__SET TASK 1__:
Copy word for word the part of the Amy Cowen interview that opens with the words containing "It was Amy's" and closes with "your creative life?".
__SET TASK 2__:
Turn the part of the entries that opens with the line containing "Viewport: 382px width, 237px" and closes with the line containing "The image size is (2423, 1363). coord(243,98)" into a JSON list of strings, one string per line, skipping blank lines.

__TEXT PROVIDED__:
--------------------------------------------------
The Interview Series: Amy Cowen

"I see quilts as a canvas,
and the way you use fabric
and blocks and line and shape
can tell a story and carry a narrative,
even a symbolic one." 
Amy Cowen

Welcome to my interview with Amy Cowen, a writer, artist, quilter & podcaster deluxe. I'm endlessly fascinated by the lives of artists and I am drawn to artist interviews. Where do they find inspiration? How do they make time for art? What draws the artist to a particular medium? This is the third in a series of artist interviews. If you enjoy the interviews, please comment, ask questions of the interviewee, and let me know how I can improve the dialogs. Your words make a big difference! 


It was Amy's voice that sparked my renewed interest in art after decades of corporate life. There were artful escapades with the kids and baskets of art materials but not really any art of my own. Amy's words, her perspective on creativity, her fresh approach... sparked my creative curiosity. Amy is an artist and writer living in California. Her creative mix tape includes publishing The Creative Mom Podcast, writing for Science Buddies, creating vivid freeform quilts and sketching in ink.

1. {Tammy} Episode One of The Creative Mom Podcast was published in June 2006. I found your podcast in 2007, the early days of my creative adventure. At some point, you made the decision to start a podcast. Looking back, 170 episodes later, what sparked that initial decision? How has the podcast evolved? How does it "fit" in your creative life?

{Amy} It is hard, now, to look back on that moment with clarity. I had suddenly hit a point in my life where I needed to "find" myself, and what I found, lurking in the background, were strands of myself as an artist. Many of those strands had been with me all along in various ways; others were new and becoming. I began to gather those threads, twist, twine, and follow. The podcast was an important outgrowth and catalyst for the creative journey I started tracking, exploring, and mapping that year.

Whether my self-awareness and reawakening or the podcast came first, I am no longer sure. All together, the podcast fueled a creative journey that, step by step, has given me a better understanding of myself as an artist, as an individual, and as a parent. I was (and am) a fan of Brenda Dayne's Cast-On podcast. I love her voice, and I love the way she incorporates essay and narrative into her show. What I especially loved about Brenda's show, early on, was that it wasn't entirely off the cuff. It was polished, beautiful, crafted, and poignant. At the time, there were many knitting podcasts and many parenting podcasts, but there wasn't a similar show about "art."
--------------------------------------------------
[Entries on target coordinates]

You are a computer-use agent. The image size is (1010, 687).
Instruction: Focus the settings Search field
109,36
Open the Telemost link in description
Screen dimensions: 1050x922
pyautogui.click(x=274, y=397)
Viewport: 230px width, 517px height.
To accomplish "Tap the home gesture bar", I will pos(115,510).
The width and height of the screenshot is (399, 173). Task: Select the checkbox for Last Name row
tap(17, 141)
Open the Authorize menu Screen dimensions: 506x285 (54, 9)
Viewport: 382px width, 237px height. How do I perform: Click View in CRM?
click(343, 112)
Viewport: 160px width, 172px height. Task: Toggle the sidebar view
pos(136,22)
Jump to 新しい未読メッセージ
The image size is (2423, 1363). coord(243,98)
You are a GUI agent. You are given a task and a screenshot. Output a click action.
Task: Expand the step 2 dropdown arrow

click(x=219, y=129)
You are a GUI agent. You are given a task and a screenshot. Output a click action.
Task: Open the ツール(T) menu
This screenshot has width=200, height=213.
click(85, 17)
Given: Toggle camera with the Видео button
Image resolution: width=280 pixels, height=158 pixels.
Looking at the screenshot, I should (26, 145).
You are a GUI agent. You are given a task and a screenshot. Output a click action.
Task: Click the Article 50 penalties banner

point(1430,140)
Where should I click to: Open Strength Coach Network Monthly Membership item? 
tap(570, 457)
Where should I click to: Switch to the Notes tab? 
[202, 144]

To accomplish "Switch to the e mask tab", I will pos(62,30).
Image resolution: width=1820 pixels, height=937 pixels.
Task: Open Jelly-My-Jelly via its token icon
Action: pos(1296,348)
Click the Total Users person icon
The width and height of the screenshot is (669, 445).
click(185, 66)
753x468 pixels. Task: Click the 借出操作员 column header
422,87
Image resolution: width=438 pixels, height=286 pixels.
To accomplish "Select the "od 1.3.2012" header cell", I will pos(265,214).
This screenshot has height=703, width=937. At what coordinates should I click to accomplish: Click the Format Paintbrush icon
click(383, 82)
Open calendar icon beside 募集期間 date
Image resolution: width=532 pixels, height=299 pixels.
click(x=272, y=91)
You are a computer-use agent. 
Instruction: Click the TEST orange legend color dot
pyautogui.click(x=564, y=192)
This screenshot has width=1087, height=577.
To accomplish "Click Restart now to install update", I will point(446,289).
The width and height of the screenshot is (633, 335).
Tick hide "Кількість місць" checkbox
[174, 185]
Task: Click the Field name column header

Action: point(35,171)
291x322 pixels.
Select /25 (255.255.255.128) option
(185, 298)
--------------------------------------------------
__FINISHED ANSWER 1__:
It was Amy's voice that sparked my renewed interest in art after decades of corporate life. There were artful escapades with the kids and baskets of art materials but not really any art of my own. Amy's words, her perspective on creativity, her fresh approach... sparked my creative curiosity. Amy is an artist and writer living in California. Her creative mix tape includes publishing The Creative Mom Podcast, writing for Science Buddies, creating vivid freeform quilts and sketching in ink.

1. {Tammy} Episode One of The Creative Mom Podcast was published in June 2006. I found your podcast in 2007, the early days of my creative adventure. At some point, you made the decision to start a podcast. Looking back, 170 episodes later, what sparked that initial decision? How has the podcast evolved? How does it "fit" in your creative life?

__FINISHED ANSWER 2__:
[
  "Viewport: 382px width, 237px height. How do I perform: Click View in CRM?",
  "click(343, 112)",
  "Viewport: 160px width, 172px height. Task: Toggle the sidebar view",
  "pos(136,22)",
  "Jump to 新しい未読メッセージ",
  "The image size is (2423, 1363). coord(243,98)"
]